Widziałem w Londynie jeszcze mnóstwo innych ciekawych (albo i mniej ciekawych) miejsc, ale żadne z nich nie leży aż tak w profilu moich zainteresować, albo nie było aż tak ciekawe żeby poświęcić mu całą notkę. Więc może tylko krótkie wzmianki o paru (adresy na mapce na końcu notki):
- National Maritime Museum - wydawałoby się, że muzeum morskie w stolicy kraju który panował na morzach przez kawał czasu będzie super, ale w sumie jest takie sobie. Największa jego atrakcja to zakrwawione bryczesy i pończochy Nelsona, które miał na sobie podczas bitwy pod Trafalgarem i jak umierał. Znaczy lekko przesadzam, trochę do zobaczenia jest, ale spodziewałem się więcej, a podobne muzeum w Amsterdamie było znacznie lepsze. Wstęp wolny.
- Cutty Sark - nie wszedłem - kiedyś bardzo fascynowały mnie dawne żaglowce, ale tymczasem mi przeszło. Dziś zobaczyłbym najwyżej Victory. Za wejście na Cutty Sarka chcieli sporo grosza (13,50 GBP), więc dałem spokój. Darowałem sobie też replikę Golden Hinda.
- Florence Nightingale Museum - to akurat było ciekawe, chociaż głównie tekstowe, eksponatów nie za dużo. Muzeum mieści się w szpitalu który dawno temu został zaprojektowany i zbudowany według koncepcji Florence Nightingale. London Pass działa tu, bez niego jest trochę drogo jak na takie małe muzeum - 7,80 GBP.
- British Museum - szczerze mówiąc trochę przereklamowane. Straszny tłok, a zbiory mydło i powidło, co się akurat trafiło do zajumania to przywieźli. Wstęp wolny.

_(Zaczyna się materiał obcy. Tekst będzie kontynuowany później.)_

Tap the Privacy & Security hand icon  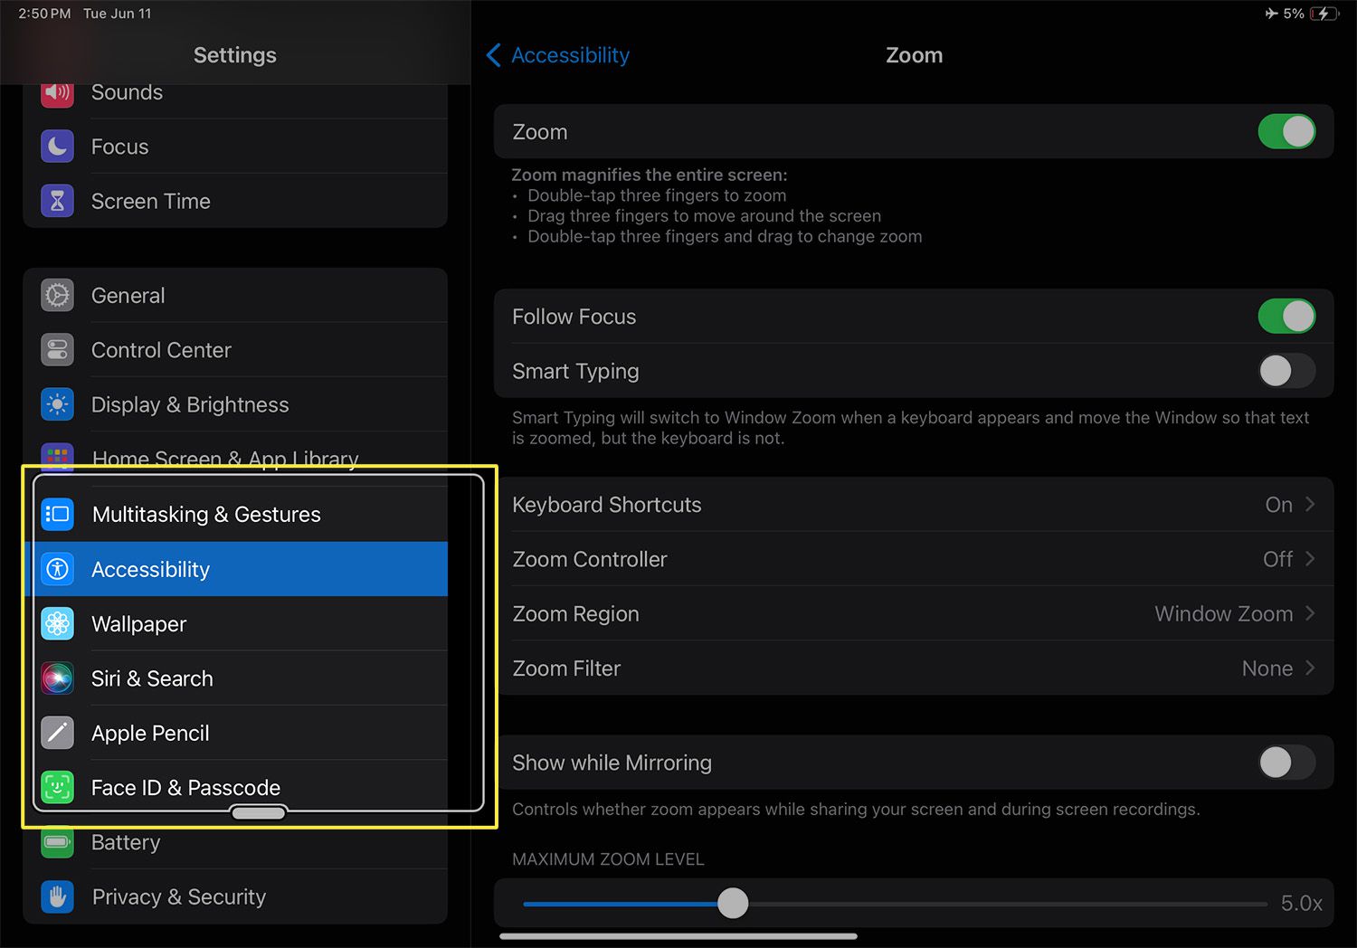pos(57,896)
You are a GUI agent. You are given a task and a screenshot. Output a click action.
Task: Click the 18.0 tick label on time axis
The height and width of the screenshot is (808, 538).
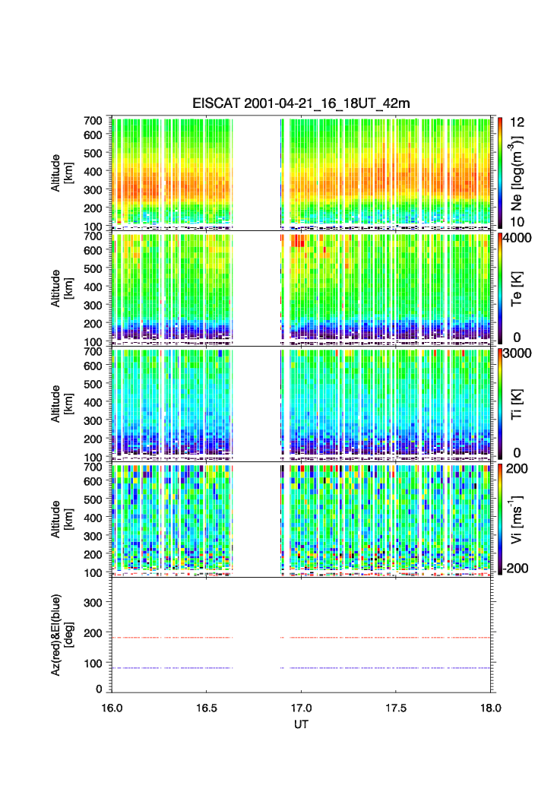coord(491,708)
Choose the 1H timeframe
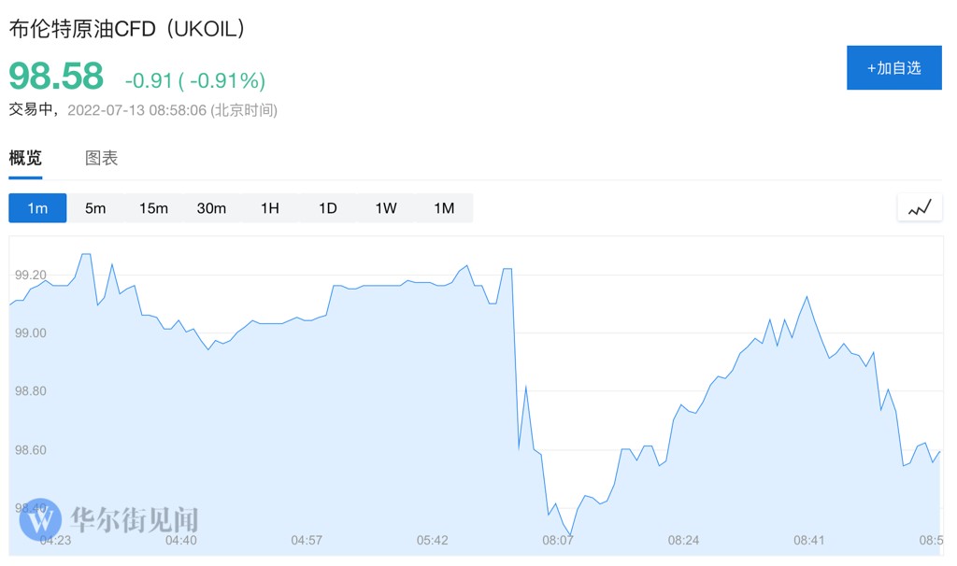The width and height of the screenshot is (957, 566). (269, 208)
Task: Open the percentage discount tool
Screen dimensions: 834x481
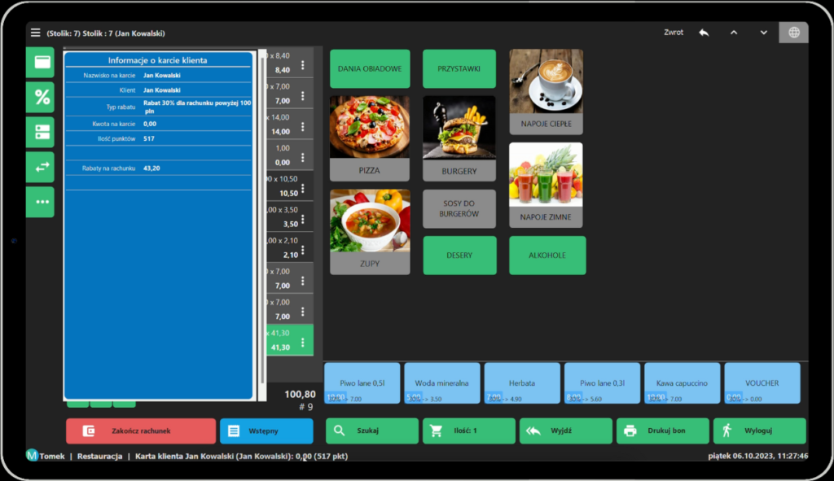Action: pyautogui.click(x=39, y=97)
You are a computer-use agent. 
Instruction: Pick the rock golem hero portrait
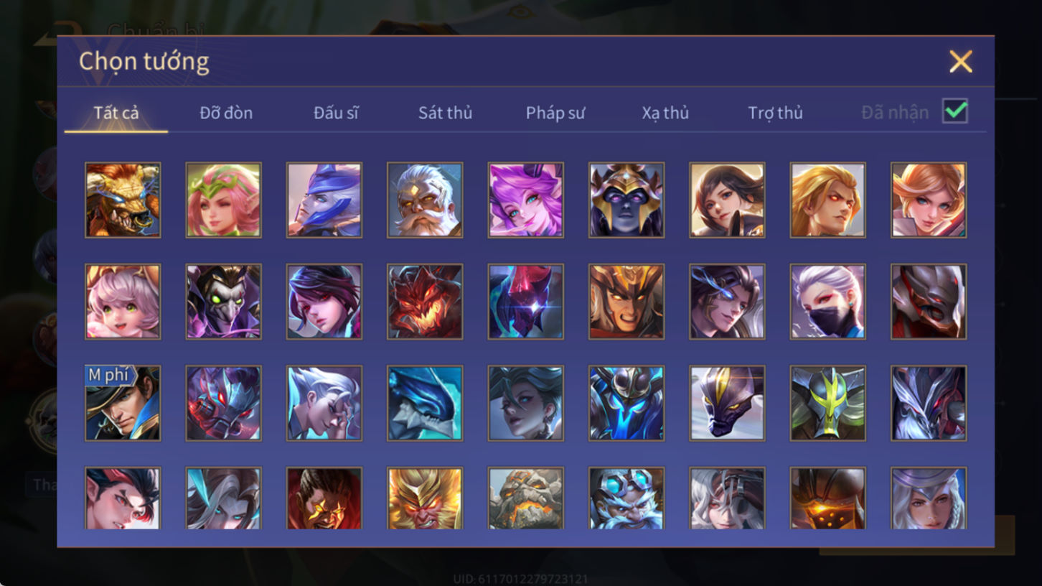[525, 498]
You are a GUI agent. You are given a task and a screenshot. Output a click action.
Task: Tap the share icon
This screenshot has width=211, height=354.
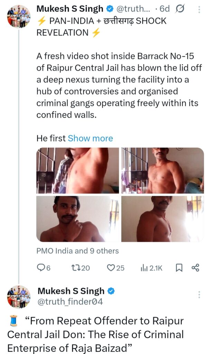click(x=195, y=268)
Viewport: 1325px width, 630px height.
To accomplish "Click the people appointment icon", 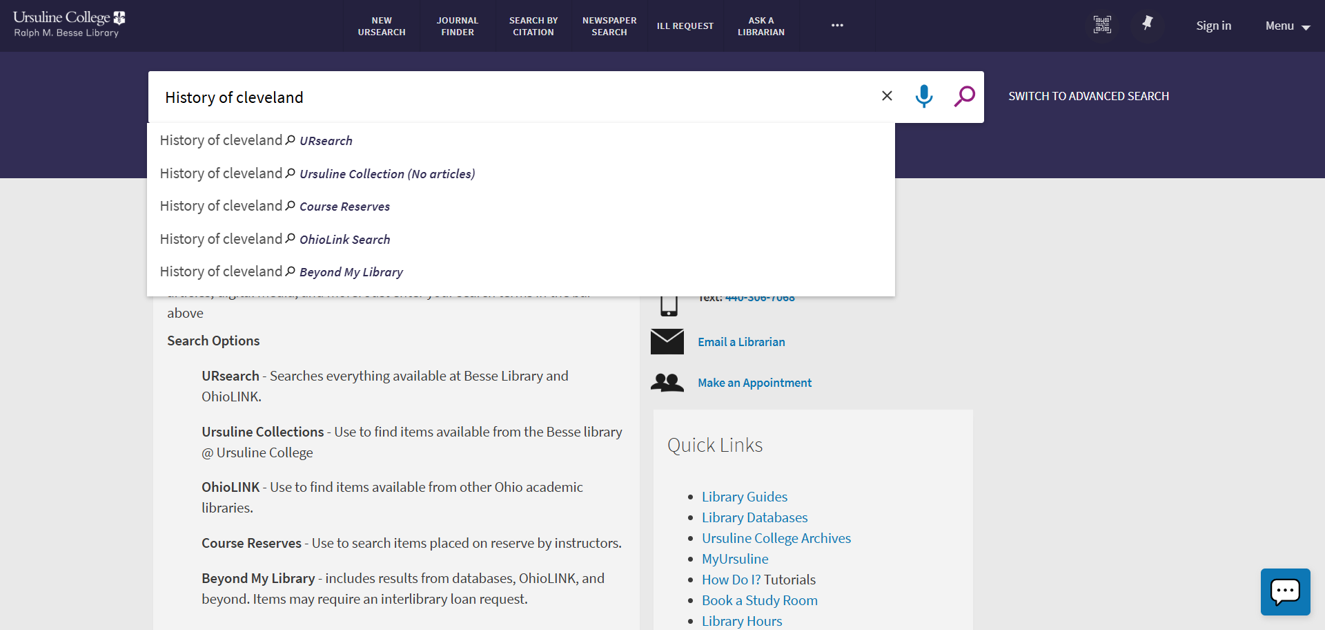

- Victoria and Albert Museum - no tam to już w ogóle widać wiktoriańską koncepcję muzeum jako rozwinięcia wcześniejszych gabinetów osobliwości, jakie każdy szanujący się książę musiał mieć do pokazywania gościom. Co dostali to postawili, a że nie było w tym żadnej spójnej linii, to trzeba było zrobić dziesiątki dziwnych działów żeby nie było tak od razu widać że to śmietnik. Według mnie szkoda czasu. Ale chociaż wstęp za darmo.
- Natural History Museum - to akurat niezłe. Szczególnie podobał mi się Cocoon - to taki ich magazyn wszystkich preparatów, które przez stulecia nazwozili. Oczywiście do środka się nie wchodzi, ale trochę okien, gablotek i ekranów daje wgląd w to wszystko i przy okazji wyjaśnia, jak działają nauki przyrodnicze, jak wygląda proces publikacji i peer review, dla młodzieży bardzo kształcące. Przez okno i szklaną ścianę sąsiedniego budynku możemy zobaczyć naukowców przy pracy. A syn był zachwycony sklepikiem muzealnym - bo mieli tam Giant Microbes. To takie pluszowe bakterie i wirusy, bardzo dowcipnie zrobione, można je kupić w sieci, ale przesyłka z USA dużo kosztuje. Wybór może nie był zbyt duży, u producenta przez sieć jest ich znacznie więcej, ale coś dało się wybrać - kupiliśmy bakterię E.Coli. Z innych ciekawostek w sklepiku sprzedawali suszone odchody różnych zwierząt (słoń, nosorożec itp) w pudełku. Serio, zajrzałem do pudełka, wygląda na prawdziwe. Giant Microbes bardzo polecam, muzeum też warto zobaczyć. Wstęp wolny.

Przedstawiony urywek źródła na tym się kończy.